Miscellany

Mapping

It should be no surprise that arrays are faster than lists for parallel mapping. The open-coded versions of pmap and pmap-into, which are triggered when a single array is mapped to an array, are particularly fast in SBCL when the array types are declared or inferred. For the extreme case of a trivial inline function applied to a large array, the speed increase can be 20X or more relative to the non-open-coded counterparts.

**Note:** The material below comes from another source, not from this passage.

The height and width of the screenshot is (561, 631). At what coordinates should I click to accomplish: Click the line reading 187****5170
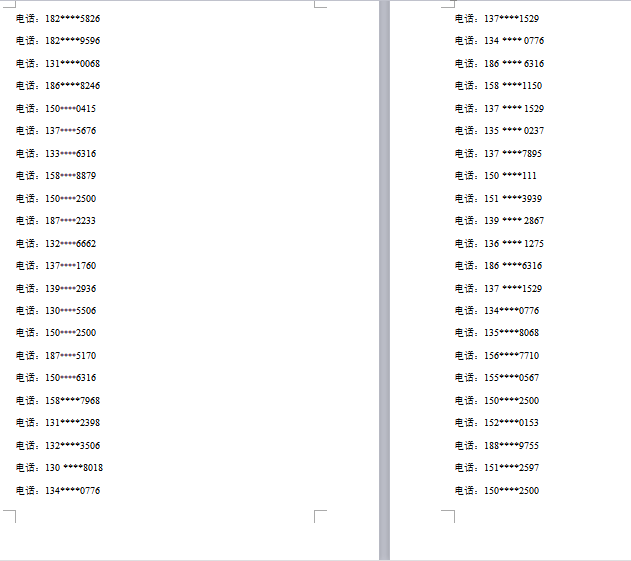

Condition handling under the hood

To the user, a task is a function designator together with arguments to the function. However the internal representation of a task is like a generalization of a closure. A closure is a function which captures the lexical variables referenced inside it. Implementation-wise, a task is a closure which captures the task handlers present when the task is created. A closure bundles a lexical environment; a task additionally bundles a dynamic environment. This is the basic theory behind parallelized condition handling in lparallel.

Communicating via conditions

Because task handlers are called immediately when a condition is signaled inside a task, condition handling offers a way to communicate between tasks and the thread which created them. Here is a task which transfers data by signaling:

(defpackage :example (:use :cl :lparallel :lparallel.queue))
(in-package :example)

(define-condition more-data ()
  ((item :reader item :initarg :item)))

(let ((channel (make-channel))
      (data (make-queue)))
  (task-handler-bind ((more-data (lambda (c)
                                   (push-queue (item c) data))))
    (submit-task channel (lambda ()
                           (signal 'more-data :item 99))))
  (receive-result channel)
  (pop-queue data))

; => 99

receive-result has been placed outside of task-handler-bind to emphasize that handlers are bundled at the point of submit-task. (It doesn’t matter where receive-result is called.)

Multiple kernels

It may be advantageous to have a kernel devoted to particular kinds of tasks. For example one could have specialized channels and futures dedicated to IO.

(defvar *io-kernel* (make-kernel 16))

(defun make-io-channel ()
  (let ((*kernel* *io-kernel*))
    (make-channel)))

(defmacro io-future (&body body)
  `(let ((*kernel* *io-kernel*))
     (future ,@body)))

Since a channel remembers its associated kernel, submit-task and receive-result do not depend upon the value of *kernel*. In the promise API, only future and speculate need *kernel*.